(Records for processing Opens)
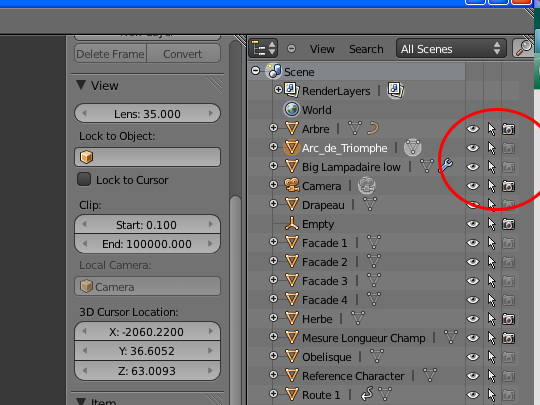The width and height of the screenshot is (540, 405).
Task: Click the Convert button
Action: point(183,54)
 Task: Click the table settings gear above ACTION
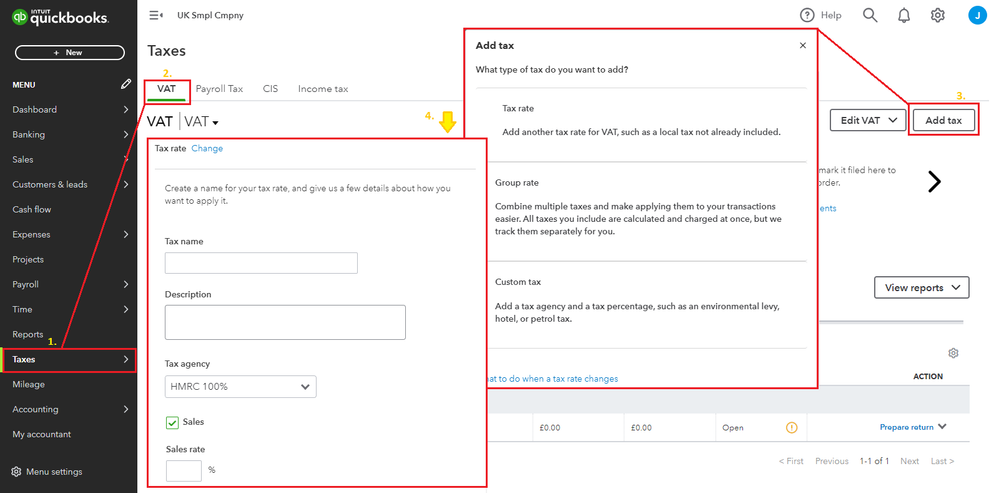(953, 353)
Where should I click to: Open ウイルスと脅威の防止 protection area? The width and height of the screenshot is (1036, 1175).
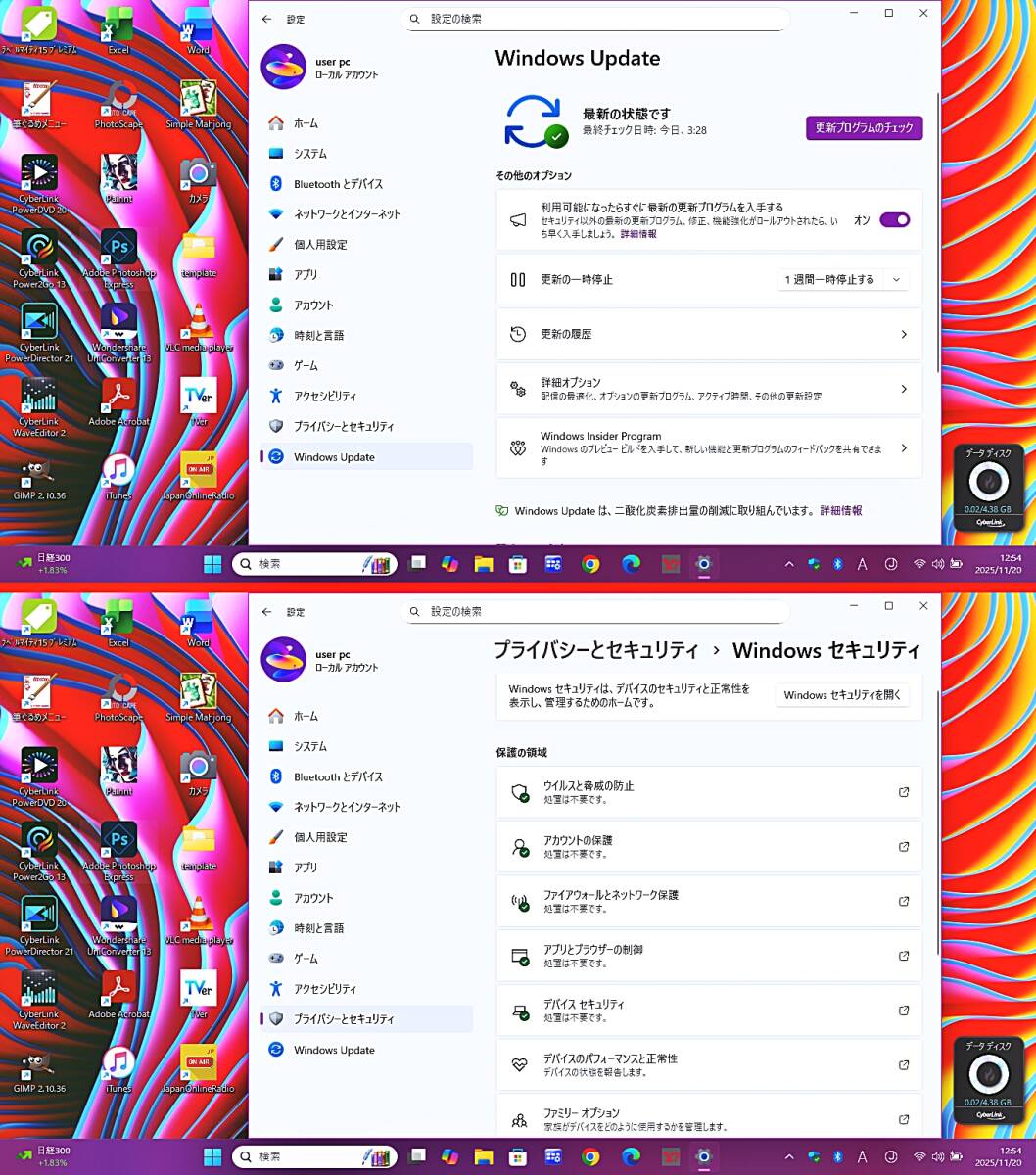[709, 792]
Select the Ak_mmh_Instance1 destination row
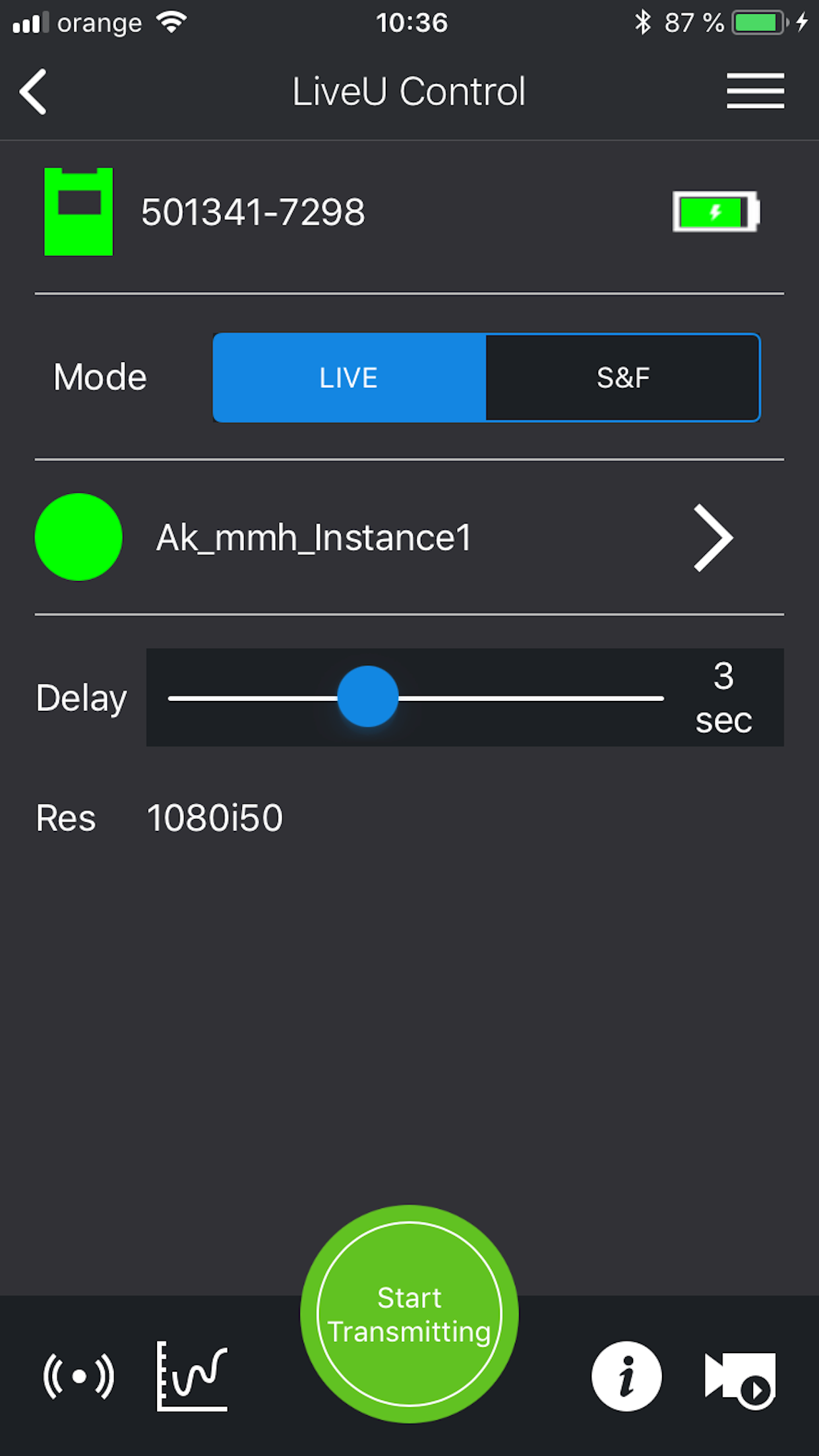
(Records for processing Closes)
:: Task ::
Leave the pictures out and restate exactly the lines from the one that has "Task: Click the table" through the final line of the entries above, both ends included.

:: Task output ::
 Task: Click the table settings gear above ACTION
(953, 353)
Where should I click to: Open ウイルスと脅威の防止 protection area? The width and height of the screenshot is (1036, 1175).
[709, 792]
Select the Ak_mmh_Instance1 destination row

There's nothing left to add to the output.